_DOCUMENT SECTION:_
____________________

St. John provided other conclusions in the story besides the above. For example, her lede stated that “millions of Floridians now bet their homes on property insurers that teeter on the edge of financial failure.” The second section, under the heading “Why upstart insurers dominate in Florida,” was a short argument about that topic. The clarity of the story was harmed, in fact, by the lack of a clear issue statement, leaving readers unsure of how or whether these non-bulleted conclusions were meant to mesh with the neatly listed ones.

This analysis will focus on only the claims in the list, primarily because of the language used to introduce them. It would be disingenuous for St. John to present the list, prefaced by describing her yearlong examination of insurers, and not expect readers to take it seriously. The list screams for a critical examination.

So, starting from the top, what evidence did St. John present to demonstrate that “one in three privately insured Florida homeowners relies on insurers that exhibit one or more signs of financial risk”?

She was fairly clear in how she defined whether a company was at risk and why she chose that definition. She consulted with “a half-dozen experts” from “the industry” who gave “several important indicators of financial weakness and they provided benchmarks for each” (60–62). She turned to people in insurance, she said, because the state “will not name the companies [‘on the verge of collapse’] or say how many are in trouble” (59). However, she did not specify what records she examined, where she obtained them, or her methodology in examining them.[8]

Reporting the result of her examination, she wrote:

The Herald-Tribune found that about 30 companies out of more than 70 reviewed appear fiscally sound. Forty-two failed at least one of the benchmarks.

That means one in three privately insured homes in Florida – some 2 million families – relies upon an at-risk insurer for hurricane protection. (63–64)

Her reasoning, outlined in a Toulmin model in Figure 3, contained two weaknesses that make it difficult for readers to accept.

The first weakness was an unsteady use of terms. Her statement of the conclusion in bullet-point form referred to insurers “that exhibit one or more signs of financial risk.” However, she later said her data “means” that one in three privately insured homes “relies upon an at-risk insurer.”

____________________

_TASK A:_ List every parenthetical page citation that appears in the critique of St. John's insurance story.
_TASK B:_ Resume the critique of St. John's insurance story from the point where it stops.

_RECORDED DATA:_
____________________

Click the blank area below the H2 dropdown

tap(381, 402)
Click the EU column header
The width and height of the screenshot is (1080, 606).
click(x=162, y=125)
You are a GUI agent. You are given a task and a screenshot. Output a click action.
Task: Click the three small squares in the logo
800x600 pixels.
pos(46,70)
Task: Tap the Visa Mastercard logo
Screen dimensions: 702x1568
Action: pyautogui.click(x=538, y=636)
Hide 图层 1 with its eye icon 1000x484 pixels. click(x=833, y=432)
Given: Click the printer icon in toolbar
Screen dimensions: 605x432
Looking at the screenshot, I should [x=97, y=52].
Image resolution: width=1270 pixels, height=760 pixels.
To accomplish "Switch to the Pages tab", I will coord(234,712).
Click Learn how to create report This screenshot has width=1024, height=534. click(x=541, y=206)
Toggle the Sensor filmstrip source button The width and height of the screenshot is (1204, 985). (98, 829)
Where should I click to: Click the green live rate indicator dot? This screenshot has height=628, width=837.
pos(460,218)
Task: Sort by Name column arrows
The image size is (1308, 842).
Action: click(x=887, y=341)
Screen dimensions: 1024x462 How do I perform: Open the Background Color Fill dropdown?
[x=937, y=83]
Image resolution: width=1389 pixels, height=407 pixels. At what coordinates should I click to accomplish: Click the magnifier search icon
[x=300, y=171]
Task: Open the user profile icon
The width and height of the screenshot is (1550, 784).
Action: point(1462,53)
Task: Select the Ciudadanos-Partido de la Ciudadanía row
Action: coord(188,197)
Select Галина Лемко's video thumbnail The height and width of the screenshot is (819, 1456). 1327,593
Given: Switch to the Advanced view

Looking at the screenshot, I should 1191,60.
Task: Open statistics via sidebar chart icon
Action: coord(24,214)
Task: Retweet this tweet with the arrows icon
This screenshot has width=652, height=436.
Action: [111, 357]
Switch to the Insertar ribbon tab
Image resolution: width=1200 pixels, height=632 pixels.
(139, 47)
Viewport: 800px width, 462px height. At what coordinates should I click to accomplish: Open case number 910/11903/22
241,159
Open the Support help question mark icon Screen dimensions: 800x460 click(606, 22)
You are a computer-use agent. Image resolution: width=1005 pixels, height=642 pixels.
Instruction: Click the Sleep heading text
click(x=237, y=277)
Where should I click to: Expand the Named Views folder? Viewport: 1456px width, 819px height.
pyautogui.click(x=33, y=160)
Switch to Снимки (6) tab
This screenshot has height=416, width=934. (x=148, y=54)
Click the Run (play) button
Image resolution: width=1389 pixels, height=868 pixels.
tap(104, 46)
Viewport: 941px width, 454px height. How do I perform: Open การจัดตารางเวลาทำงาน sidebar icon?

____________________

_WRITTEN ANSWER A:_ (60–62), (59), (63–64)

_WRITTEN ANSWER B:_
The latter statement was stronger. It said not that the companies showed a sign of financial risk but that they actually were at risk. It also conflicted with St. John’s statement three paragraphs earlier:

A half-dozen experts consulted by the Herald-Tribune cautioned that no single measure told the strength of an insurer. (61)

Her experts cautioned that “no single measure told the strength of an insurer.” St. John reported that 42 companies failed at least one benchmark, but that only 14 failed two or more (65). So 28 firms of the 42 failed only one benchmark, which, by her previous statement, was not enough to determine “the strength of an insurer” and certainly not enough to show that the insurer was “at-risk.”

So were readers to accept either the stronger or weaker form of St. John’s conclusion, they would be better off accepting the weaker one — which required showing only what St. John does, that the companies showed signs of financial risk — but they must parse St. John’s flip-flopping prose to get there.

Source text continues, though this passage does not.